Menurut pengakuan warga, banjir serupa memang kerap terjadi setiap musim penghujan, namun dalam beberapa tahun terakhir, intensitas dan dampaknya semakin mengkhawatirkan. Penyebab utama diduga kuat akibat pengurangan vegetasi hutan di kawasan perbukitan.

Dari hasil pengamatan di lapangan, lereng yang dulunya dipenuhi pepohonan pinus kini berubah menjadi ladang pertanian. Tanaman seperti kentang yang memiliki akar dangkal tidak mampu menahan curah hujan dalam jumlah besar, menyebabkan air langsung mengalir deras ke permukiman warga di dataran rendah.

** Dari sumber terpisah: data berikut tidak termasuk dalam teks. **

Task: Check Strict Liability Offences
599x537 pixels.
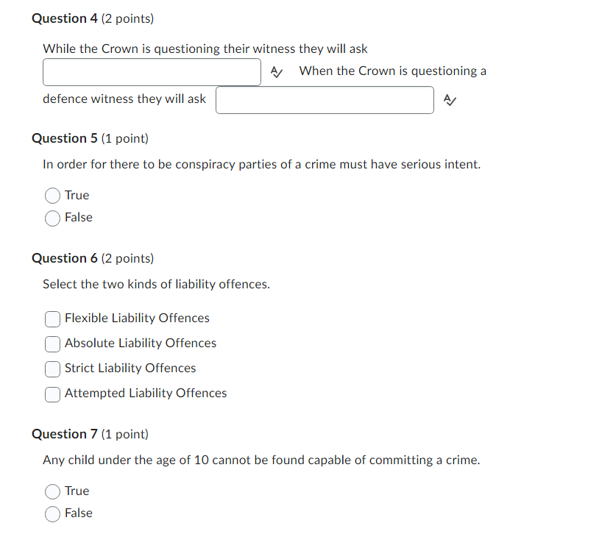Action: [x=52, y=369]
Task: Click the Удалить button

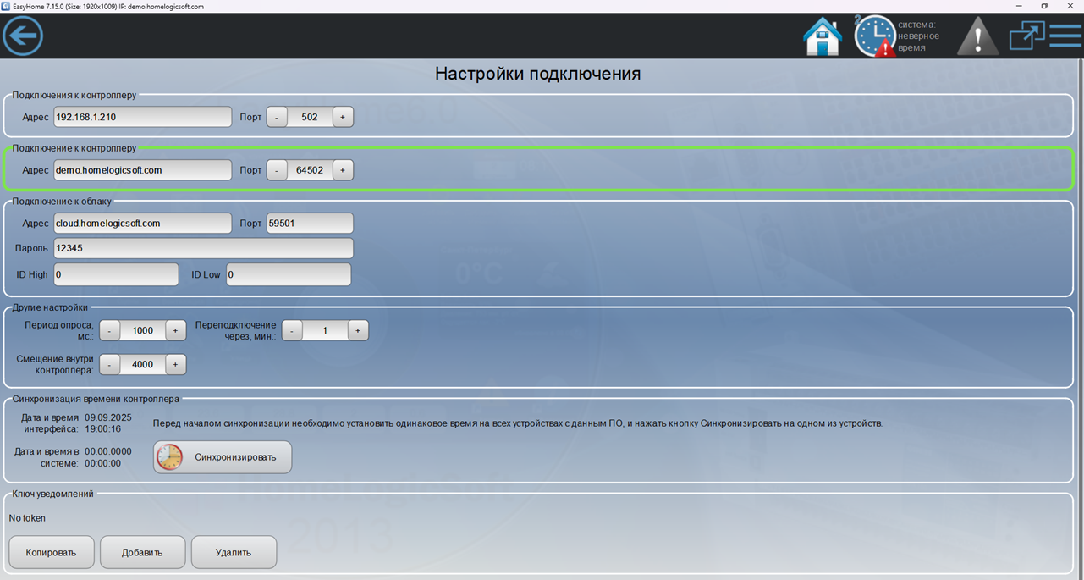Action: coord(234,552)
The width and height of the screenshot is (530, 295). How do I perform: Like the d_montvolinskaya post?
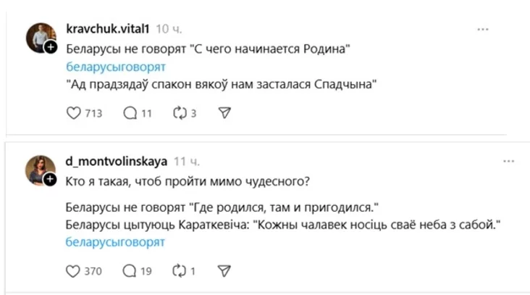click(72, 271)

“Dulu sebelum bukit dijadikan kebun kentang, banjir tidak separah ini. Sekarang, hujan dua jam saja langsung meluap,” keluh Aris (45), warga Dawuhan.

Situasi kritis terjadi ketika aliran deras membanjiri jalan utama Desa Igirklanceng. Sebuah rekaman video yang beredar di media sosial menunjukkan dua pengendara sepeda motor hampir terseret derasnya arus banjir.

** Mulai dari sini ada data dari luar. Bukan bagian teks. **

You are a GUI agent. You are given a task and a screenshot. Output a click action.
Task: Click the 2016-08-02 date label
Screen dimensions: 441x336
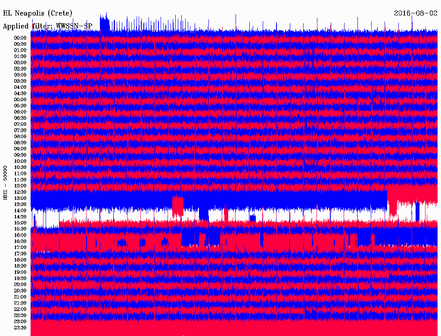[x=415, y=13]
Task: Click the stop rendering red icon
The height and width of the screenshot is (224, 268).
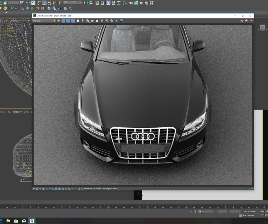Action: click(246, 21)
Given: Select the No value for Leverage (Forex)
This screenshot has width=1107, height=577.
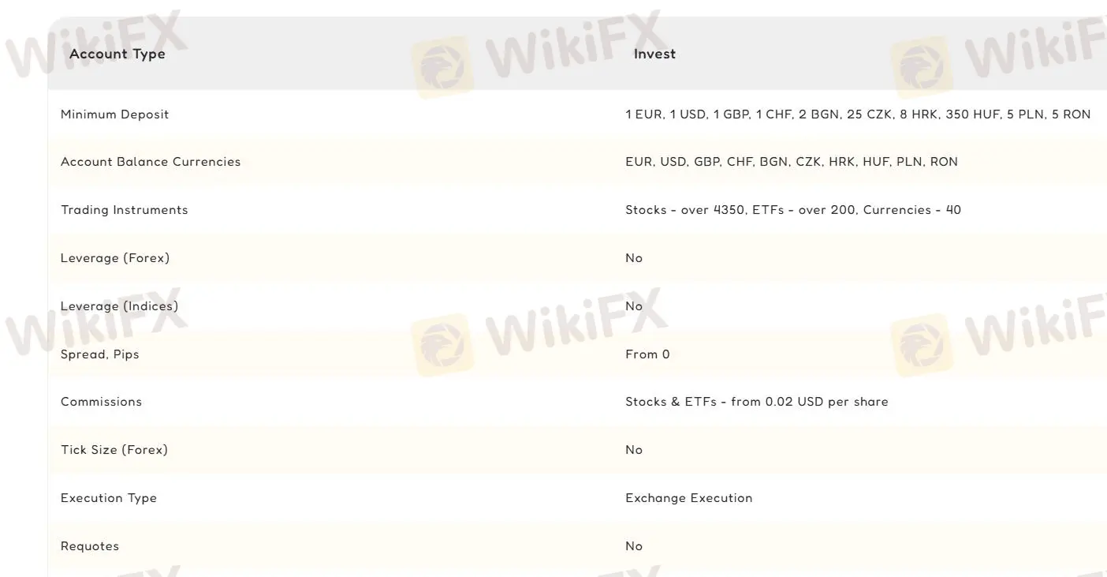Looking at the screenshot, I should (x=634, y=258).
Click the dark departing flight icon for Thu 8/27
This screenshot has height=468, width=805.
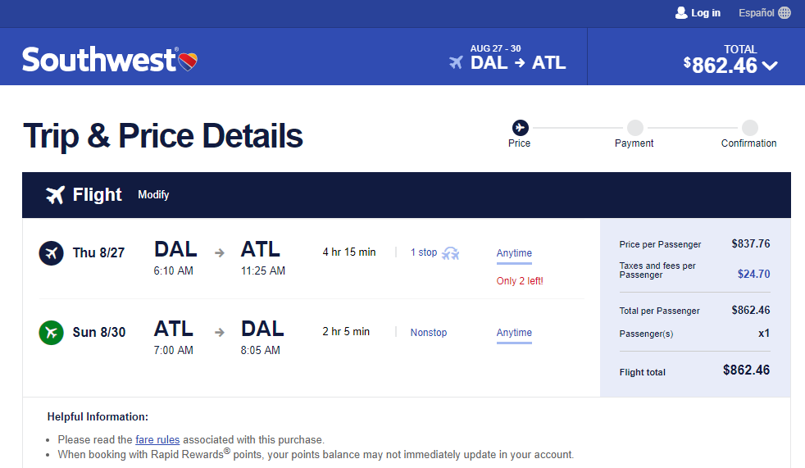tap(51, 253)
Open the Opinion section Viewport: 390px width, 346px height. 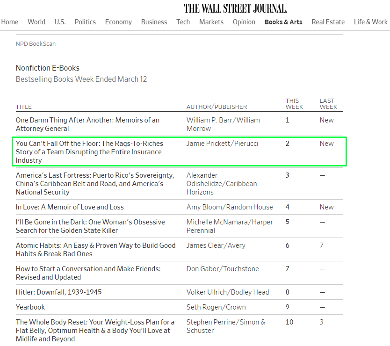click(244, 22)

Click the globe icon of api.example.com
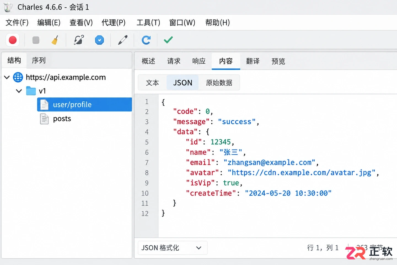pos(18,77)
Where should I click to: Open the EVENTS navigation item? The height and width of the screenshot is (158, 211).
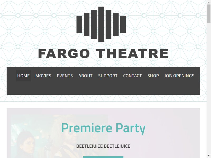[x=65, y=76]
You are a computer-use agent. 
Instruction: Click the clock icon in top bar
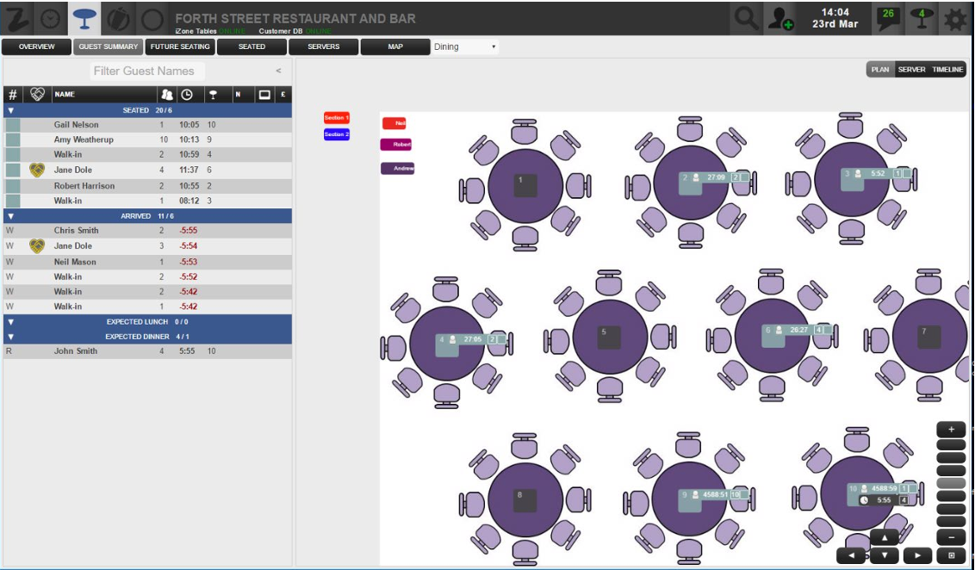(50, 18)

Dalam video tersebut, terlihat mereka berusaha meminta pertolongan sementara air terus mengikis badan jalan. Beruntung, berkat bantuan warga sekitar, keduanya berhasil diselamatkan.

Penjabat Kepala Desa Dawuhan, Iwan Budi Siswanto, mengungkapkan bahwa perubahan fungsi lahan menjadi tantangan serius yang hingga kini belum menemukan solusi konkret.

“Perlu ada langkah tegas untuk mengembalikan fungsi resapan air. Jika tidak, ancaman banjir akan terus berulang,” tegasnya.

Sejauh ini, belum ada laporan mengenai kerusakan signifikan pada infrastruktur akibat bencana banjir kali ini.

“Kami bersama perangkat desa telah melakukan asesmen, sementara ini belum ada laporan kerusakan pada infrastruktur,” ujarnya.

Masyarakat berharap adanya solusi jangka panjang, seperti program penghijauan kembali dan sistem drainase yang lebih baik, guna mencegah kejadian serupa di masa mendatang.